Calciomercato e TPO: caso Calleri, fatta la legge, trovato l’inganno

Il nome di Jonathan Calleri è uno dei più gettonati dell’attuale finestra di mercato, durante la quale i club tentano di correggere gli errori commessi in estate, cedendo i giocatori in esubero e, nel contempo, tentando di acquistare quelli che potrebbero garantire il salto di qualità alla squadra.

L’intrigo di mercato che coinvolge il talentuoso attaccante argentino non è tuttavia di interesse solo tecnico-sportivo, ma anche giuridico, poiché mette in luce un fenomeno piuttosto diffuso nel mondo del calcio, ovverosia la presenza dei fondi di investimento, altrimenti detti Third Party Ownership, che investono sui cartellini dei giocatori, speculando sul valore che questi ultimi raggiungeranno in futuro.

La FIFA ha da tempo dichiarato guerra a questo tipo di operazioni, arrivando a bandirle attraverso un provvedimento del dicembre 2014 – una circolare entrata in vigore il 1° maggio 2015 – che, nello specifico, ha disposto il divieto di operazioni aventi ad oggetto la negoziazione delle TPO.
Nel caso di specie, il proprietario del cartellino di Calleri risulta essere un fondo di investimento, lo Stellar Group, non nuovo a operazioni di questo genere.
Il problema è che le squadre interessate al giocatore – fra cui sembra esserci l’FC Internazionale – si troverebbero, stando così le cose, a dover gestire un’operazione che la FIFA considera irregolare.
A questo proposito, si ricordi il caso dell’FC Seraing, squadra belga di seconda divisione, punita per aver violato le regole sulle TPO con il blocco del mercato e una multa di 150mila franchi svizzeri, pari a circa 136mila euro.

La ratio giuridica della circolare risiede nella necessità di tutelare i giovani calciatori e, di conseguenza la regolarità dei trasferimenti, dalle attenzioni degli speculatori, che tuttavia in questo modo non vengono messi al bando, ma incoraggiati a eludere la normativa, trovando delle scappatoie in piena legalità.
La più utilizzata è quella di far transitare il giocatore tra le fila di un club compiacente, destinatario di un prestito oneroso, in attesa dell’arrivo di una società disposta a riscattarlo a un prezzo pari a quello di vendita dal club originario.

In altre parole, supponiamo che il Club Atlético Boca Juniors intenda vendere all’Inter il suo gioiello, il cui cartellino appartiene a una cosiddetta Third Party, un fondo d’investimento.
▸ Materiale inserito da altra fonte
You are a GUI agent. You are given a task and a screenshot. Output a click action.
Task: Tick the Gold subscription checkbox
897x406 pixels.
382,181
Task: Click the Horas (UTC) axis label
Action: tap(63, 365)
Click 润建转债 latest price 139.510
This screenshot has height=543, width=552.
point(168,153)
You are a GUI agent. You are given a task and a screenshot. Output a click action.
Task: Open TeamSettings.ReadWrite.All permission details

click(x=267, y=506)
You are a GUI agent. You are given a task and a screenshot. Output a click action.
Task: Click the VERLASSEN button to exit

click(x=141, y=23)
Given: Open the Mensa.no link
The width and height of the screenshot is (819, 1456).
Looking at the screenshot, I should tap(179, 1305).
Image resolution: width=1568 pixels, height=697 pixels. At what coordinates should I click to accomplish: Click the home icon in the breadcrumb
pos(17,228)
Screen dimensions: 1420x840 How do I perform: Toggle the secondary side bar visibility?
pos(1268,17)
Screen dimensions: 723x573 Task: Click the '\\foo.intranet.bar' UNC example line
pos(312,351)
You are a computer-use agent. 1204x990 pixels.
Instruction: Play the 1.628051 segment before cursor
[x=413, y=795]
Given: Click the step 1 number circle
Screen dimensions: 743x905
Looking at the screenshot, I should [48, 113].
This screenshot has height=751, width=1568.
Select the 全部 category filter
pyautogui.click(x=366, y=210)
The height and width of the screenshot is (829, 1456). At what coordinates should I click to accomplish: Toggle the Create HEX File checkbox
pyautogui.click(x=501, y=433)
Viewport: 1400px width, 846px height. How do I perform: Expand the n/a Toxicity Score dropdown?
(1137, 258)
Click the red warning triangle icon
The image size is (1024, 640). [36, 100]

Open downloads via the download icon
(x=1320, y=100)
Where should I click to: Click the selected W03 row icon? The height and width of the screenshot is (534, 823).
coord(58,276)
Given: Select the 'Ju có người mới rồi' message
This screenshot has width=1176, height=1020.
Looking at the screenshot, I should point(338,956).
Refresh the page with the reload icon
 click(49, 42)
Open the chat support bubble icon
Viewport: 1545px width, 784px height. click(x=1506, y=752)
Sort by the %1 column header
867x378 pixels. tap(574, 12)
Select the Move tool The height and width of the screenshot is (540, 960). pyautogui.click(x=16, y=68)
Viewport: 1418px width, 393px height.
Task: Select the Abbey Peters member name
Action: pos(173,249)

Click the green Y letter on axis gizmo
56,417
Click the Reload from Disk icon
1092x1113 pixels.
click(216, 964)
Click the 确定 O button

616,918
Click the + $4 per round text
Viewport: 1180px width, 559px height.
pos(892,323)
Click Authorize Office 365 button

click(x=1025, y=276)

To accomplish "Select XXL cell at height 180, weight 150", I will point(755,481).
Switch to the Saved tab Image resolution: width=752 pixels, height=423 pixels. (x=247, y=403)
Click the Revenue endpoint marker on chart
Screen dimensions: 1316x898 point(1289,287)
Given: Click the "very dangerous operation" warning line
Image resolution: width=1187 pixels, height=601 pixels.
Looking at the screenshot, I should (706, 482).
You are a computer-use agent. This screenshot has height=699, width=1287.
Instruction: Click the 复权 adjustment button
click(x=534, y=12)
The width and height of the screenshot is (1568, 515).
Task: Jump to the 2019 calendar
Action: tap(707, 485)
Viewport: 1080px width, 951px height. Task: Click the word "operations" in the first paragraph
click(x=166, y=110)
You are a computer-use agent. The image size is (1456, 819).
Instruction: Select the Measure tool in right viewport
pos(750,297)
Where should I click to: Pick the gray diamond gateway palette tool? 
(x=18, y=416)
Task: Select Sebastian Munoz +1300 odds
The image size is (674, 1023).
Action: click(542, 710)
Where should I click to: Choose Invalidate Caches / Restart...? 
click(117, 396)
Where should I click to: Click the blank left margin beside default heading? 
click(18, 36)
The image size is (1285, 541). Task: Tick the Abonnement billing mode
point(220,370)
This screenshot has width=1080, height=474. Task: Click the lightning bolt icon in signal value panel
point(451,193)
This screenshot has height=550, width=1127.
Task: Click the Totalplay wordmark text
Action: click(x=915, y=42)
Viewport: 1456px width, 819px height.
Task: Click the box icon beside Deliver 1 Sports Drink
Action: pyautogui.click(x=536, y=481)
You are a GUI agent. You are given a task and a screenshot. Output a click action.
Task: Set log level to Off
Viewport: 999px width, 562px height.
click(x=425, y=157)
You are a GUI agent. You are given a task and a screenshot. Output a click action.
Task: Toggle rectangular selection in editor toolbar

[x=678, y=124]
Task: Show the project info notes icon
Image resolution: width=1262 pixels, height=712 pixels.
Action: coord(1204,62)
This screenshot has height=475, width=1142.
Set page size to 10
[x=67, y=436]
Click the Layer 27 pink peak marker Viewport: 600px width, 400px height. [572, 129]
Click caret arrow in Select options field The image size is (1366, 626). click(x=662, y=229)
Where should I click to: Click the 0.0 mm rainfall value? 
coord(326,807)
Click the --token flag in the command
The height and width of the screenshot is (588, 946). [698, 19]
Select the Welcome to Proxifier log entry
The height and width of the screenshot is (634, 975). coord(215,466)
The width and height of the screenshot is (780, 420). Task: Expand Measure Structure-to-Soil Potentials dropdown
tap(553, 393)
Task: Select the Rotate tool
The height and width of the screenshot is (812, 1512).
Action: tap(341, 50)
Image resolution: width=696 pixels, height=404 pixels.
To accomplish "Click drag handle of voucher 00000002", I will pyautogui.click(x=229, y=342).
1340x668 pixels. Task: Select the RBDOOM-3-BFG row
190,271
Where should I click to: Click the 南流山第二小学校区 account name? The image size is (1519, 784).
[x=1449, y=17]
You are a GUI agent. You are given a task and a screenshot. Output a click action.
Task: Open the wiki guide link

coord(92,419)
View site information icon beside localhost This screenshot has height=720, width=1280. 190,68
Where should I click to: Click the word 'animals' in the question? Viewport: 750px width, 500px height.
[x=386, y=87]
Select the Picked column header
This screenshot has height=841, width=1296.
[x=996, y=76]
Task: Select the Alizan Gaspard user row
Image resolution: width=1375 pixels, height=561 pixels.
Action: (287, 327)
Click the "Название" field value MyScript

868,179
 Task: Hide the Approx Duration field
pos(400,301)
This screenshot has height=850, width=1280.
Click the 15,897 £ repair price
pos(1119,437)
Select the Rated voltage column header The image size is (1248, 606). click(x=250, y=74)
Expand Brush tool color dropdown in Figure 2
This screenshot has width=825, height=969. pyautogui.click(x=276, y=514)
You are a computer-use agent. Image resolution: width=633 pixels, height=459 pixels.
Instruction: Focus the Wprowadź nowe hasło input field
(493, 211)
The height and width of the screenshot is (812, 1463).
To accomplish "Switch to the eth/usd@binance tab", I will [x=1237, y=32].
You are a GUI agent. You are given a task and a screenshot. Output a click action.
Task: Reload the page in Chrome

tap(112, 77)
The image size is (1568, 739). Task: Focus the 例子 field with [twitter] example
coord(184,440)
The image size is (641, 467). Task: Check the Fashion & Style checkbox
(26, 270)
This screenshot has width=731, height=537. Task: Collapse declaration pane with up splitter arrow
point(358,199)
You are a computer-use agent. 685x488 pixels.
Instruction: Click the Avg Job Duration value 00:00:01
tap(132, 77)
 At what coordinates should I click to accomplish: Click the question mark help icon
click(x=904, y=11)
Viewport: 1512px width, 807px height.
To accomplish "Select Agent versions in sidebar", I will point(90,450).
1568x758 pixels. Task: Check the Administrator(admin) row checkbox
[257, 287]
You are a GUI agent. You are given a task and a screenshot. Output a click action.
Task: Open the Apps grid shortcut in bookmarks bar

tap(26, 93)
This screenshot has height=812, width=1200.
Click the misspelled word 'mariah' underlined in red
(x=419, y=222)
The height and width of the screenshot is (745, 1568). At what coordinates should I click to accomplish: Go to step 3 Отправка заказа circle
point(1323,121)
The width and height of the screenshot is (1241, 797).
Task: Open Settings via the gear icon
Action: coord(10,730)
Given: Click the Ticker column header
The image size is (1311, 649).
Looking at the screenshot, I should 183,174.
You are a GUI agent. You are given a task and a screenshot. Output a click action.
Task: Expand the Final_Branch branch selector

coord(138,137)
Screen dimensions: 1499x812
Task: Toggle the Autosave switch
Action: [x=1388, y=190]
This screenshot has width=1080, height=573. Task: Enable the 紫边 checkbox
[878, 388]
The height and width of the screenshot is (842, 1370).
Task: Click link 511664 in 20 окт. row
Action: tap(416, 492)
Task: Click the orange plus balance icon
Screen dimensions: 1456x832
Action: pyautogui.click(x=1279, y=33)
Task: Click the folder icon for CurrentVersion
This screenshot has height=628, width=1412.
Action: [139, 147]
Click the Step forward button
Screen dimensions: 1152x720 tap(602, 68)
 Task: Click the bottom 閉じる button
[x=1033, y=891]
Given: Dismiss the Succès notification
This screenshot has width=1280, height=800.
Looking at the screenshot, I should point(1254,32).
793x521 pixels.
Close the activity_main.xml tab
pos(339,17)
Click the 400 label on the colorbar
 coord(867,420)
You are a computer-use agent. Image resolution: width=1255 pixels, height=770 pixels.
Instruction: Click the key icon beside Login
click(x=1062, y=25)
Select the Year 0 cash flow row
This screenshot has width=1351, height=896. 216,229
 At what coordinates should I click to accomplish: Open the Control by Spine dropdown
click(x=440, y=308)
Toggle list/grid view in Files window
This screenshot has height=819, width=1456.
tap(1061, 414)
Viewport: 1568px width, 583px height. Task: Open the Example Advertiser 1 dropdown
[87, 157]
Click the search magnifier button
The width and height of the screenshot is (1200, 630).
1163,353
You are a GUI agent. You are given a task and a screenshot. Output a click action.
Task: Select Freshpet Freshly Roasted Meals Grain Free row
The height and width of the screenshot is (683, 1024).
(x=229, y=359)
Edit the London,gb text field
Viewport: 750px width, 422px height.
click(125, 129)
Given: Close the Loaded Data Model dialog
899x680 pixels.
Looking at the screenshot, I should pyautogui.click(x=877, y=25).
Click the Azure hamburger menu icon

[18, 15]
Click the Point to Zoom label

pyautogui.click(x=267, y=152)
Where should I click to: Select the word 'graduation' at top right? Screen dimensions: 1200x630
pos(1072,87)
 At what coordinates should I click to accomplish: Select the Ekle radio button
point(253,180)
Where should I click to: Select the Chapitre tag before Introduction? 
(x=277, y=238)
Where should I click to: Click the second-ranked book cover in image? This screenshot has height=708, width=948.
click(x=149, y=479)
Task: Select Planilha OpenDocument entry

Se il club italiano andasse a definire l’operazione di acquisto con la società argentina, incorrerebbe in una sanzione da parte della FIFA. Un modo per eludere la sanzione sarebbe quello di prestare il giocatore ad una società terza in attesa di concludere il trasferimento, che risolverebbe ipso facto il contratto di prestito, con il pagamento del riscatto.

Il meccanismo appena descritto è stato più volte utilizzato in casi analoghi, ed integra una prassi piuttosto consolidata, con la quale i fondi d’investimento tendono ad aggirare il divieto della FIFA, servendosi di società minori dalle quali far transitare i giocatori sui quali investono, cessando così di essere terze parti.

Riassunti in breve i termini del caso, non è più possibile ignorare che il provvedimento della FIFA, così com’è, non risponde all’originaria funzione di tutelare i giocatori e il mercato, poiché non riesce nell’intento di porre effettivamente al bando le TPO.
La soluzione è quella di schierarsi apertamente – e formalmente, con provvedimenti appositi – contro ogni tipo di abuso, con una normativa capillare e da interpretare in maniera estensiva.
Si comprende perfettamente che la massima confederazione continentale abbia, ad oggi, problemi più urgenti da risolvere, ma l’auspicio è che, dopo l’elezione del nuovo presidente, prevista in occasione del congresso straordinario del 26 febbraio prossimo, si possa assistere ad un deciso intervento normativo in questa materia.